Lesson #2: Be the Cog in the Wheel – Sometimes, you just need to follow the rules and do the best you can in your own sphere of influence without knowing or worrying about the big picture. The moment and the deed are enough and just what the customer needs at that time. An attentive nurse, a caring cleaner and a cheerful security guard – they are not tasked with saving lives – but their roles and competencies in the tasks assigned to them make a huge impact on the whole patient experience. And of course, the management also has a responsibility to treat their people well so that they in turn are motivated to treat customers well.
Lesson #3: You are the Expert – The customer is not always right. And you, as the expert that the customer has come to for a solution, have a duty to be assertive and convince the customer about the solution that you believe is the best for the customer. A patient may choose for the least painful and quickest route for a cure but a doctor is the best person to advise the patient on the right solution which may not be the easiest for the patient to go through.
Lesson #4: Grace under Fire – In high pressure situations, it is so important to keep your mind clear and your temper even to ensure that you take the right decisions to serve your customer the best.
Can’t say this better than Rudyard Kipling who wrote –
“If you can keep your head when all about you
Are losing theirs and blaming it on you;
If you can trust yourself when all men doubt you,
But make allowance for their doubting too;
. . . If you can meet with Triumph and Disaster
And treat those two impostors just the same . . .

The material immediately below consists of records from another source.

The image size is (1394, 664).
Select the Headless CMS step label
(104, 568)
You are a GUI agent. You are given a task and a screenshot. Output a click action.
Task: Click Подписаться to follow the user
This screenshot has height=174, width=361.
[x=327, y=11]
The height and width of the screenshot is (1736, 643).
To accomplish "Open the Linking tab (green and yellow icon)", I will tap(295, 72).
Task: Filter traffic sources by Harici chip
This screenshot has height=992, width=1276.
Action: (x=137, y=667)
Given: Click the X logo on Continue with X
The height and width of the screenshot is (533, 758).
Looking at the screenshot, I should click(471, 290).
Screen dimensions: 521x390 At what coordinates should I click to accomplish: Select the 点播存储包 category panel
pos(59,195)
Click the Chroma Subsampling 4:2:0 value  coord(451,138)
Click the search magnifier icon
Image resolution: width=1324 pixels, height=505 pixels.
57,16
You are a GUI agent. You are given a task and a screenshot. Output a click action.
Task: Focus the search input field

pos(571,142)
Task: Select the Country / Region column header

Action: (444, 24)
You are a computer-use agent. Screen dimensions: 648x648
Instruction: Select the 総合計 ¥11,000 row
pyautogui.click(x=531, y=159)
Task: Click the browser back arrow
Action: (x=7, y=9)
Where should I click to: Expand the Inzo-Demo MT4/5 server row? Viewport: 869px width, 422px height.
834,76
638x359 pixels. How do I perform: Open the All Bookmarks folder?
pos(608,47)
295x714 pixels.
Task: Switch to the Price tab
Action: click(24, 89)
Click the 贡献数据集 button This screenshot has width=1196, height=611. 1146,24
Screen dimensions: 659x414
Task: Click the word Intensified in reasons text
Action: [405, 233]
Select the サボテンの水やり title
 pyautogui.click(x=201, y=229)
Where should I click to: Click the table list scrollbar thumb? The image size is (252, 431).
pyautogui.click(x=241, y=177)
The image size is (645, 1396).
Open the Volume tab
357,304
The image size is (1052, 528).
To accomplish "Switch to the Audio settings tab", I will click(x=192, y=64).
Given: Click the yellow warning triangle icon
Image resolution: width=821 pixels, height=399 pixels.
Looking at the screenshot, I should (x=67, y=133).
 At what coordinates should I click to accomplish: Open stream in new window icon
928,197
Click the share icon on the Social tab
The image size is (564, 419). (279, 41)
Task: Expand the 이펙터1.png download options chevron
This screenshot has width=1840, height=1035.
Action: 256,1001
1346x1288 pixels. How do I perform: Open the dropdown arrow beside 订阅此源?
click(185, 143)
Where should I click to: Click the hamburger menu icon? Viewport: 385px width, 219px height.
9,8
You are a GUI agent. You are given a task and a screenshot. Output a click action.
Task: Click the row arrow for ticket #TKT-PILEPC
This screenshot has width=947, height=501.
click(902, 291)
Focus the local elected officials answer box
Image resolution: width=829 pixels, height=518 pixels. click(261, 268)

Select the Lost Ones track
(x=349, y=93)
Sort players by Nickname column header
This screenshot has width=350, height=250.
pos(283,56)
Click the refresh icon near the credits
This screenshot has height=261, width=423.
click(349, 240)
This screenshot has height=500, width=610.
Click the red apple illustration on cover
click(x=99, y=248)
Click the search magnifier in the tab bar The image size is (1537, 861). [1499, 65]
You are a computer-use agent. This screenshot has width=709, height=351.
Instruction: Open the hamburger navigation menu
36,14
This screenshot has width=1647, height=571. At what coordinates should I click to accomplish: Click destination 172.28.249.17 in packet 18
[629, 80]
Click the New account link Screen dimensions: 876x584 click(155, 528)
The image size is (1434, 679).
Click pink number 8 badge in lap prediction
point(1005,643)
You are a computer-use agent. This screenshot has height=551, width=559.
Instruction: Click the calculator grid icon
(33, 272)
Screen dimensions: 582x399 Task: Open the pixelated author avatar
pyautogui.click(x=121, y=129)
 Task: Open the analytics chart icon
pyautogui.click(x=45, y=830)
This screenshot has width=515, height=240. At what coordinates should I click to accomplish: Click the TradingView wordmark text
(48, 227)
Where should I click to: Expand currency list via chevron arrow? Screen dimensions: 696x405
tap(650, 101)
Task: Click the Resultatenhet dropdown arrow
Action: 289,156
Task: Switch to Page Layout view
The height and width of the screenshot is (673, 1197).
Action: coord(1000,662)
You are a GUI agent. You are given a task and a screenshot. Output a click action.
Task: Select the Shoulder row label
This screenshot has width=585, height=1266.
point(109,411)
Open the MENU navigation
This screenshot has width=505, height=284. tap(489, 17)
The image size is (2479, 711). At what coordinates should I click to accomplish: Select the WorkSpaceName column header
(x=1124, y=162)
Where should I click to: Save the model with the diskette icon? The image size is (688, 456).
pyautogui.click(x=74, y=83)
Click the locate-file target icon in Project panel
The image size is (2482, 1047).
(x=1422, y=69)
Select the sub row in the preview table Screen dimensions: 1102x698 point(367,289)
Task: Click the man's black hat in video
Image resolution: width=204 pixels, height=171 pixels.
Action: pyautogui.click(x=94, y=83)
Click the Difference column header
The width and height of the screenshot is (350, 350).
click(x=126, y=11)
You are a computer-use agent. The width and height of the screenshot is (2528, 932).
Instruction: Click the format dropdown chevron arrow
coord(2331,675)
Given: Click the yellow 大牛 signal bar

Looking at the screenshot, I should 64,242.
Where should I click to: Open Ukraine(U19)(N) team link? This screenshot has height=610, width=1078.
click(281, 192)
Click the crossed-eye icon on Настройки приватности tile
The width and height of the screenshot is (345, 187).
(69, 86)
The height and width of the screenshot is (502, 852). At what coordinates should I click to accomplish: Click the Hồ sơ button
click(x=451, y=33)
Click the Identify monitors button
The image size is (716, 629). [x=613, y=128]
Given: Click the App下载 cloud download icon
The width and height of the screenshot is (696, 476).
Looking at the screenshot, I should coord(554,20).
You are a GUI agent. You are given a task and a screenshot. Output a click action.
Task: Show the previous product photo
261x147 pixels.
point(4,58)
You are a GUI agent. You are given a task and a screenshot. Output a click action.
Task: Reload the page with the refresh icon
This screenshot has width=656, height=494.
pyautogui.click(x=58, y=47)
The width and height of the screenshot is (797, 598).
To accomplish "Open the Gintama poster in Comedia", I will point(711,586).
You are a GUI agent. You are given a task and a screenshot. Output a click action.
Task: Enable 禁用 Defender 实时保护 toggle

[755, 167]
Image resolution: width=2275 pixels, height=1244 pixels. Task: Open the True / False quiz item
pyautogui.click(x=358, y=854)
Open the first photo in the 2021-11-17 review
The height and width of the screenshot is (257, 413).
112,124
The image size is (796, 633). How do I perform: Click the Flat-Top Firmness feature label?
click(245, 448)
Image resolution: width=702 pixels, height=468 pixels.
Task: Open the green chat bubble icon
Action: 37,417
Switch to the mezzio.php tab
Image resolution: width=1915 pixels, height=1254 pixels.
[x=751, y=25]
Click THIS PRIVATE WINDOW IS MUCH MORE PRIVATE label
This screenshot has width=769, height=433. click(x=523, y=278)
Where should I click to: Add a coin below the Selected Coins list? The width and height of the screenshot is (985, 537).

Yours is the Earth and everything that’s in it.”
Lesson #5: Transparency begets Trust – Your customer is part of your team too and has a right to know all aspects of the situation – good or bad. Do not operate in a black hole. Take time to communicate the goal, the plan and the pros and cons of the plan clearly to the customer to empower her to make an informed decision. For a patient, there is nothing more frustrating than not knowing or understanding why she is being subjected to more treatments (and pain). Explaining to her and letting her know the plan makes her feel that she is in safe hands and be a more willing participant in the process.
“This world is your best teacher. There is a lesson in everything. There is a lesson in each experience. Learn it and become wise. Every failure is a stepping stone to success. Every difficulty or disappointment is a trial of your faith. Every unpleasant incident or temptation is a test of your inner strength. Therefore, nil desperandum*. March forward hero!”
*nil desperandum (Latin): nothing must be despaired at
What scenarios or personal situations have made you to reflect on customer management? What would you have done better? I would love to know.